» **Data records**:
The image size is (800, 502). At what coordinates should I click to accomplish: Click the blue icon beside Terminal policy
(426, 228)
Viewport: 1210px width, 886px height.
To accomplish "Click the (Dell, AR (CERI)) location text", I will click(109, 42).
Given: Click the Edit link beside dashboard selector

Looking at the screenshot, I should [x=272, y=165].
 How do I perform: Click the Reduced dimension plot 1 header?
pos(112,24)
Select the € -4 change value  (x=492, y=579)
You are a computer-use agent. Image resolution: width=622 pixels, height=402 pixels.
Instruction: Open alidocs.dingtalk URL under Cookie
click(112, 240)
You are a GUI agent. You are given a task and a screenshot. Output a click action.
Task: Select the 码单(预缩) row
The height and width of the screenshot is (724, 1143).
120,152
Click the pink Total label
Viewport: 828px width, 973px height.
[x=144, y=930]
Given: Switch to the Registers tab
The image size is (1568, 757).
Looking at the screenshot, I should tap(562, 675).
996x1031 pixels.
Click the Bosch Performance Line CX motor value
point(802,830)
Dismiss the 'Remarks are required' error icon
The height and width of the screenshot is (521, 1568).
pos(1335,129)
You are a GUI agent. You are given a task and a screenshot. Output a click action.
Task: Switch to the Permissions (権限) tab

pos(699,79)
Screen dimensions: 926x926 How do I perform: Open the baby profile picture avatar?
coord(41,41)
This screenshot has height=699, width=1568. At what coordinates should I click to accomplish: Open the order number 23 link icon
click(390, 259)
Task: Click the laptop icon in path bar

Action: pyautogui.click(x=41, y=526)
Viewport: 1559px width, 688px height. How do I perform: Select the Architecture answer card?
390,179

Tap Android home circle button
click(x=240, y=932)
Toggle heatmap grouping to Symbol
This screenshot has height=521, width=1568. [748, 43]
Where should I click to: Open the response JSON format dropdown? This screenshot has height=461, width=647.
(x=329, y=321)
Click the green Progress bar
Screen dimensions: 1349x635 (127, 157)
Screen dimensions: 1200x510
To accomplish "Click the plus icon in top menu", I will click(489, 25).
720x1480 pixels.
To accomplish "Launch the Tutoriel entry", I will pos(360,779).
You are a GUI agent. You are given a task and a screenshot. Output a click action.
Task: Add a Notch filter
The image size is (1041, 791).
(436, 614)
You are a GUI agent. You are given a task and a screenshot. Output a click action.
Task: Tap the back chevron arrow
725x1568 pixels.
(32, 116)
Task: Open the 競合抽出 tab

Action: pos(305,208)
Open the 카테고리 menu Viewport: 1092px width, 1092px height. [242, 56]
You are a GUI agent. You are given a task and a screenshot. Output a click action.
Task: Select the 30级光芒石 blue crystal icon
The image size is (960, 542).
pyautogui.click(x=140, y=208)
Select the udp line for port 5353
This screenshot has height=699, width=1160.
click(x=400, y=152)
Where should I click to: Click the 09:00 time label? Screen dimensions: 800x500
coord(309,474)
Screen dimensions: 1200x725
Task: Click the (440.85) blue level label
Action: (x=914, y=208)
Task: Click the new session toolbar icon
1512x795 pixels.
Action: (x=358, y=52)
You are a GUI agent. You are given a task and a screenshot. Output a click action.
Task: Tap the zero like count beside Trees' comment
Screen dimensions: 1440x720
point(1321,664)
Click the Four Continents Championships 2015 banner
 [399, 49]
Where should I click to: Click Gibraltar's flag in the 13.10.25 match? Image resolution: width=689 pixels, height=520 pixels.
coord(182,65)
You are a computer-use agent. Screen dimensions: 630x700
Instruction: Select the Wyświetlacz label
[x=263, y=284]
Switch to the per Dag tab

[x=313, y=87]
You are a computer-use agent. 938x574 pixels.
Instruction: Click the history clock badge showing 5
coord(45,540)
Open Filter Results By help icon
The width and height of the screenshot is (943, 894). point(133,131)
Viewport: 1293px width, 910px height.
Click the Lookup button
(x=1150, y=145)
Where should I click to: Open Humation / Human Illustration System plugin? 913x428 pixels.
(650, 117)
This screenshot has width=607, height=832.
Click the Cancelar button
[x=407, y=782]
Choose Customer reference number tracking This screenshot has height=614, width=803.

» **Aim of the exercise**:
In the entries above, find every line with the word "computer" and list it.

» **Solution to the exercise**:
You are a computer-use agent. Image resolution: width=622 pixels, height=402 pixels.
You are a computer-use agent. Screen dimensions: 630x700
You are a computer-use agent. 938x574 pixels.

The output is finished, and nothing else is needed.